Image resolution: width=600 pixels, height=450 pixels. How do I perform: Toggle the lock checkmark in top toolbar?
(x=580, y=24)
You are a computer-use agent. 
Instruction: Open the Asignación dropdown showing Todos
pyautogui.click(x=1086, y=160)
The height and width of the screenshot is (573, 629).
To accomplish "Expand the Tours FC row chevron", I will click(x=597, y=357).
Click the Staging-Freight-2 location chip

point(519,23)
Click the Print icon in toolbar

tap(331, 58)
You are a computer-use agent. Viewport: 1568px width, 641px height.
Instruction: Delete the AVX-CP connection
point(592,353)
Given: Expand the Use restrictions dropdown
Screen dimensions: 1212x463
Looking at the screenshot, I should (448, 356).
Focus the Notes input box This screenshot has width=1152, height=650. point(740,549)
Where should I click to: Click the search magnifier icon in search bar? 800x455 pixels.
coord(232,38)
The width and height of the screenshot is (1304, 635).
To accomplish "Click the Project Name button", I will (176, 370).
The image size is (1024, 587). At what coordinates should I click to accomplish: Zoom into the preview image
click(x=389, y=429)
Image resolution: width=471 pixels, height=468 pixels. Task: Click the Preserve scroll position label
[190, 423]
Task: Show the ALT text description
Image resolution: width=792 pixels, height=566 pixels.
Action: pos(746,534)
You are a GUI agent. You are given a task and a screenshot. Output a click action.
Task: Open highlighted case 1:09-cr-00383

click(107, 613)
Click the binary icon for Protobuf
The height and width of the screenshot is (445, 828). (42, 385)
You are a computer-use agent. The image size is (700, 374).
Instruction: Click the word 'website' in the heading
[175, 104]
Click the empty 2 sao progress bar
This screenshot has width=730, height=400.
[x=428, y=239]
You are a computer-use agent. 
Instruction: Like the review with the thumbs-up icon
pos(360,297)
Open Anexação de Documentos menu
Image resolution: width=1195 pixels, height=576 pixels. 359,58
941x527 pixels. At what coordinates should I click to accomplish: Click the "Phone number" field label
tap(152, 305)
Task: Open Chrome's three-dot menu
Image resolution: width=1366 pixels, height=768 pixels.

--*--

WHAT IS EXPECTED
Could you write out exactly the lines above, starting at the first one and ending with the line that has "The height and width of the screenshot is (573, 629)."?

SOLUTION
Image resolution: width=600 pixels, height=450 pixels. How do I perform: Toggle the lock checkmark in top toolbar?
(x=580, y=24)
You are a computer-use agent. 
Instruction: Open the Asignación dropdown showing Todos
pyautogui.click(x=1086, y=160)
The height and width of the screenshot is (573, 629).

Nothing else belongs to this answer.